My wife loves looking at the nighttime stars!
There's only one thing that she loves more than that...dragging anyone in the house outside to look at them with her.
I don't think she's afraid of the dark, as she'll stand out there as coyotes, who are seemingly five feet away, bay at the moon, while bats circle her head.
And, she certainly is not gaining an authority on star groupings by gently forcing me or the boys to join her as, when she questions, "What constellation is that," we always answer the same way. "It's the Twinkie constellation."
We get "that look," and she states, each time, "There is no Twinkie constellation!"
I murmur, "Twinkie, twinkie, little star....."
"If you're not going to enjoy this, then just go back inside," she commands.
Worked! Well, actually, I dare not leave. I quickly point, with a startle, and state, "Ooo, look, a shooting star!"
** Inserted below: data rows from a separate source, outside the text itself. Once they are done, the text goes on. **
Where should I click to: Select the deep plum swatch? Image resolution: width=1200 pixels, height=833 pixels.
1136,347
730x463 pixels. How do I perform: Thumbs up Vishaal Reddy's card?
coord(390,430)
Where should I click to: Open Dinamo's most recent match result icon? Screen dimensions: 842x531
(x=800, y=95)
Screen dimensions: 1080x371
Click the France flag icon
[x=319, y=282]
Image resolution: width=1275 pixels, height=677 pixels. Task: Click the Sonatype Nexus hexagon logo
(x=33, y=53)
"That one," she asks, "that's moving across the horizon over the pine trees? That's a plane!"
Oh.
I spot a small dot slowly moving overhead, "Hey, a satellite!"
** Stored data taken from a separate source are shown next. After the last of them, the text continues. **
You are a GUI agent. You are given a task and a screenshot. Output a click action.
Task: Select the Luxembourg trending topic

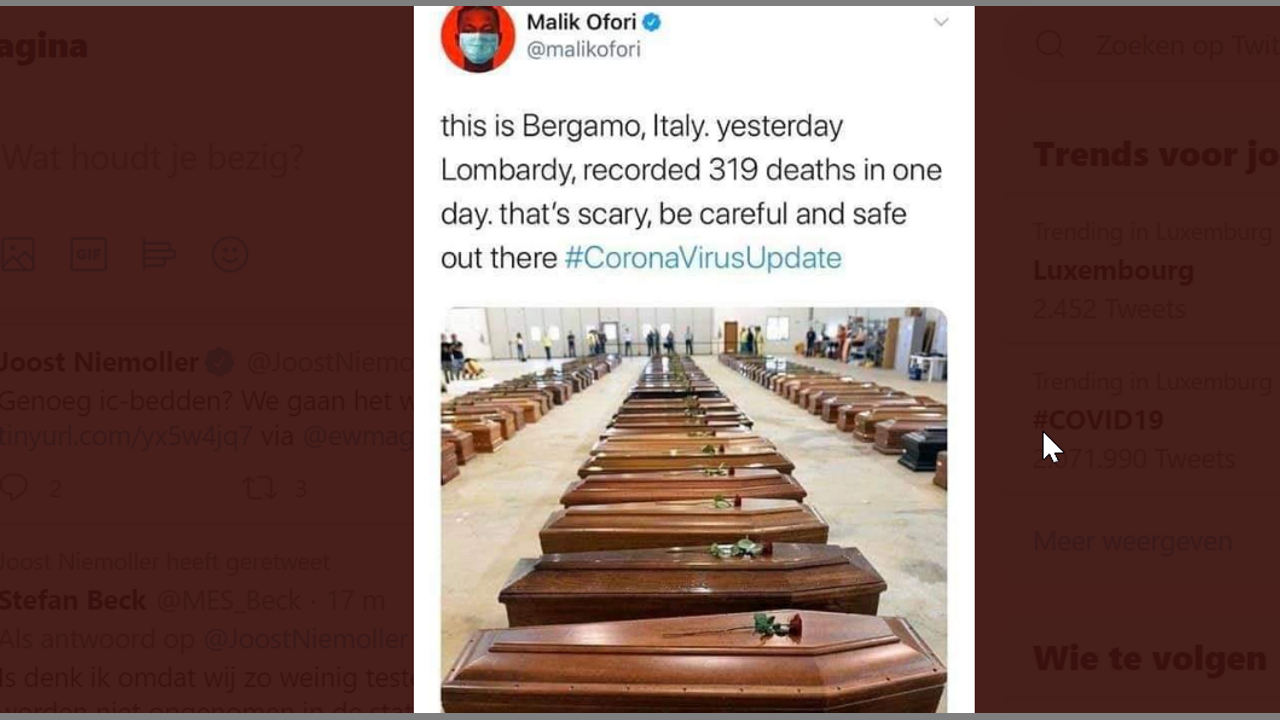[1113, 271]
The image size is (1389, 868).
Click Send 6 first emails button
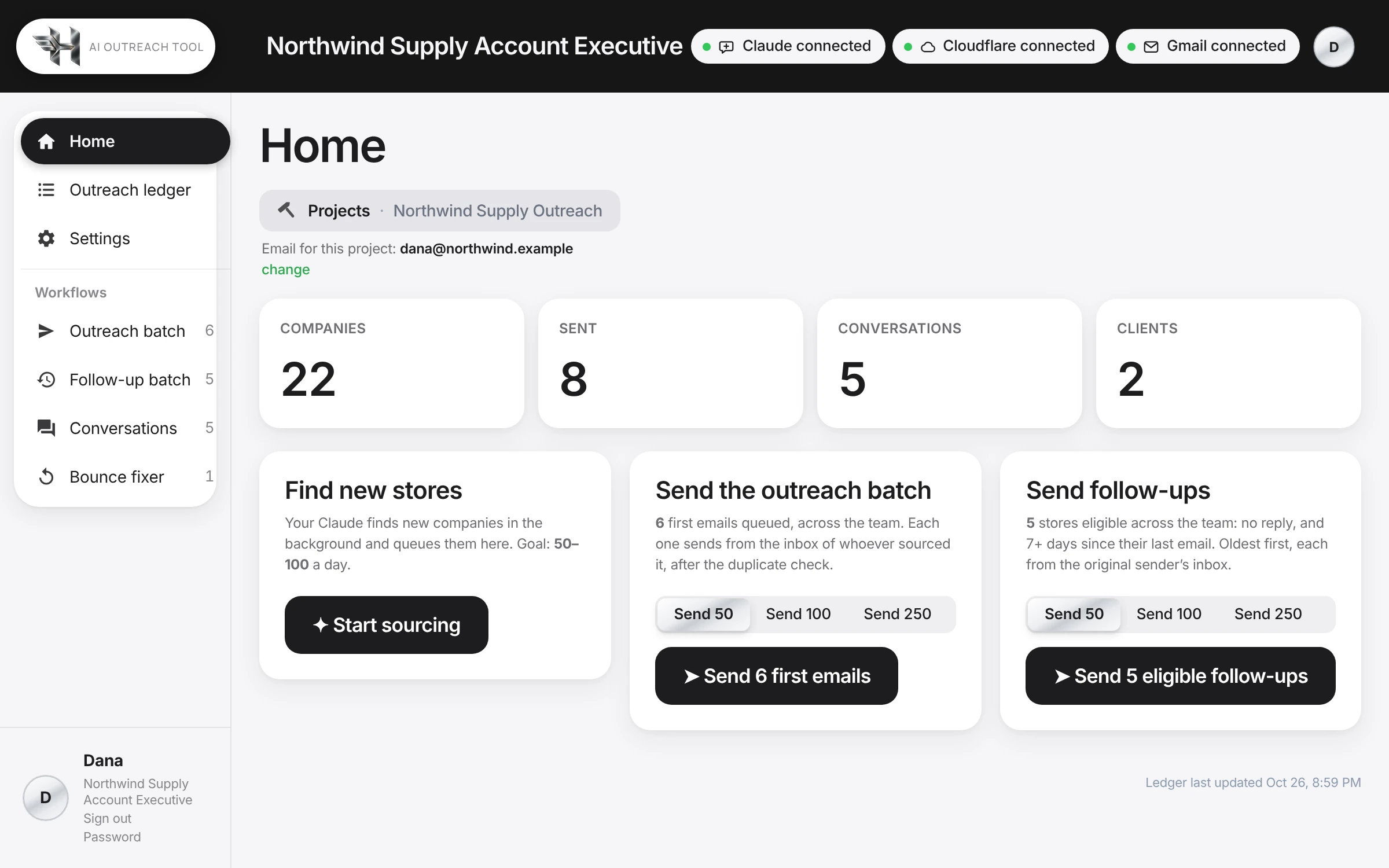[x=777, y=676]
She, "How about another plane?"
Okay. I'm no expert. I can spot things moving, but when they're millions of miles away can I be faulted for a small mis-identification?
Back a bit, when it was announced that one could see the space station fly overhead, okay a small bright dot in the netherskies reflecting where it was, we got dragged outside.
Based on what we had seen in the newspaper, my wife had figured out just where and when it would be viewable. She placed blankets on the ground, had blankets to cover us, brought out a retinue of binoculars, and was ready for space station sighting!
I was bemoaning the fact that it was cold out, it was dark (I'm not so intrepid with the knowledge that coyotes, bears, foxes, raccoons, skunks, bats, mosquitoes, ticks, and rabbits run amok at night...yes, rabbits, they nibble on things and they have big teeth!), and now that I was laying down on the ground, my sinuses were moving about and I was getting dizzy.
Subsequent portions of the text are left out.